En pratique ? Adobe et Google (Imagen 3) sont déjà conformes. Midjourney traîne des pieds. OpenAI annonce une conformité partielle pour 2026. En attendant, c’est à vous de faire preuve de diligence raisonnable.

Qui est l’auteur d’une image générée par IA ?

En France et dans la plupart des pays européens : personne. L’Office du droit d’auteur américain (USCO) a tranché en 2023 : pas d’intervention humaine significative = pas de copyright. La France suit la même logique (décision INPI 2024).

Conséquences pour votre marque :

  • Vous ne pouvez pas déposer votre visuel IA pur à l’INPI ou à l’EUIPO.
  • Un concurrent peut théoriquement générer une image quasi-identique sans que vous puissiez l’attaquer pour contrefaçon.
  • Seule solution : apporter une contribution humaine créative significative (retouches, composition, direction artistique claire).

Deepfakes, droit à l’image et publicité : le nouveau cauchemar

Vous voulez un mannequin parfait qui ne coûte rien ? Attention.

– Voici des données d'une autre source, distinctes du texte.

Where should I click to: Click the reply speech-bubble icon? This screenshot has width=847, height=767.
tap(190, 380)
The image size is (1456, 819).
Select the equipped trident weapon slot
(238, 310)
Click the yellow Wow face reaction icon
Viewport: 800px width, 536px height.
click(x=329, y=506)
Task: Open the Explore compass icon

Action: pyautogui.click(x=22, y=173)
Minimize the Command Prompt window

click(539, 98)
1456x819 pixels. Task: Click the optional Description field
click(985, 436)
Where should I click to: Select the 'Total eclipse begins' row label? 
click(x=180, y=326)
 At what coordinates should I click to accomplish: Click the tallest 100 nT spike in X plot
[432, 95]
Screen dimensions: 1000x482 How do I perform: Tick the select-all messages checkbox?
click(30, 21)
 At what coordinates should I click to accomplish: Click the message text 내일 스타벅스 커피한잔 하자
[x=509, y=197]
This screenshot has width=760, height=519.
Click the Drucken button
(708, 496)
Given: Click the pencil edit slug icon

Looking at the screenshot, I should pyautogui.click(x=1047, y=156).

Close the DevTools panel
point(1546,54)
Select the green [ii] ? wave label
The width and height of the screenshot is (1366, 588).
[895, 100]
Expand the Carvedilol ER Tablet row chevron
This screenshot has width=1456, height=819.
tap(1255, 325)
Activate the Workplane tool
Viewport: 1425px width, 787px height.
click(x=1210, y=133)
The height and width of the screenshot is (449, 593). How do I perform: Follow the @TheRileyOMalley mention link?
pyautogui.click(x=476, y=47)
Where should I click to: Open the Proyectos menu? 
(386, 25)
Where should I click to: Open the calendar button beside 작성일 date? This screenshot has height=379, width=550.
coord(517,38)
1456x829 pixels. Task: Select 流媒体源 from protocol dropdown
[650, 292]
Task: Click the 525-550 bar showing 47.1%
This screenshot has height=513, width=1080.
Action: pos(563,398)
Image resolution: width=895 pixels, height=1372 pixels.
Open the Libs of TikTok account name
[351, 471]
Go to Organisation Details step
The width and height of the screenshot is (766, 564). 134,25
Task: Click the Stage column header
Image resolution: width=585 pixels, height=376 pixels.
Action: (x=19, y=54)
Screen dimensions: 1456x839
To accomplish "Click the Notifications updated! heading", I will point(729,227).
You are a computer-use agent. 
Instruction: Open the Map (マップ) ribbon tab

Générer un visage réaliste sans contrat de droit à l’image peut vous coûter extrêmement cher.

Cas réel 2025 : une marque de cosmétique française condamnée à 120 000 € de dommages pour avoir utilisé un visage IA trop proche d’une influenceuse sans autorisation (tribunal de Paris, mars 2025).

Règles d’or :

  • Interdire strictement la génération de personnes réelles identifiables.
  • Préférer les styles illustrés, cartoon, 3D abstrait ou visages clairement synthétiques (type This Person Does Not Exist avec disclaimer).
  • Toujours faire signer un contrat de cession de droit à l’image si vous utilisez une photo de référence réelle dans le prompt.

Checklist pratique : 10 réflexes à adopter dès demain

  • Créez un dossier « IA Compliance » avec : prompt exact, seed, modèle/version, captures d’écran.
  • Utilisez systématiquement des negative prompts : « no copyright, no trademark, no logo, no real person ».
  • Passez toujours par une étape de retouche humaine (même 10 %) dans Photoshop/Canva/Photopea.
  • Préférez les outils « corporate safe » (Firefly, Canva Magic Studio, Google Imagen 3 via Vertex AI) pour les campagnes majeures.
  • Mettez en place une validation à deux yeux avant publication (DA + juriste ou responsable légal).
  • Ajoutez un watermark discret ou métadonnées C2PA quand c’est possible.
  • Formez vos équipes (15 minutes par mois suffisent).
  • Underpromise : ne dites jamais « illustration originale réalisée par notre studio » si c’est 100 % IA.

Le futur proche : ce qui arrive en 2026-2027

Attendez-vous à :

  • Licences payantes par les ayants droit (type « Getty AI License »).
  • Outils avec « provenance tracking » intégré (Adobe Content Credentials).
  • Assurances spécifiques « risque IA générative » (AXA et Hiscox lancent déjà des produits).
  • Marquage obligatoire visible des contenus IA dans la publicité (proposition de loi française en discussion).

En résumé : l’IA générative n’est pas près de disparaître de vos outils marketing. Elle est même en train de devenir incontournable. Mais comme tout outil puissant, elle demande un minimum de discipline.

En appliquant les bonnes pratiques aujourd’hui, vous transformez un risque majeur en simple formalité. Et vous gardez l’avantage compétitif énorme que représente la création visuelle à la vitesse de la lumière.

La question à vous poser avant chaque publication : « Si demain un journaliste ou un avocat me demande l’historique complet de ce visuel, suis-je capable de répondre en 10 minutes ? »

Si la réponse est oui, vous avez tout bon.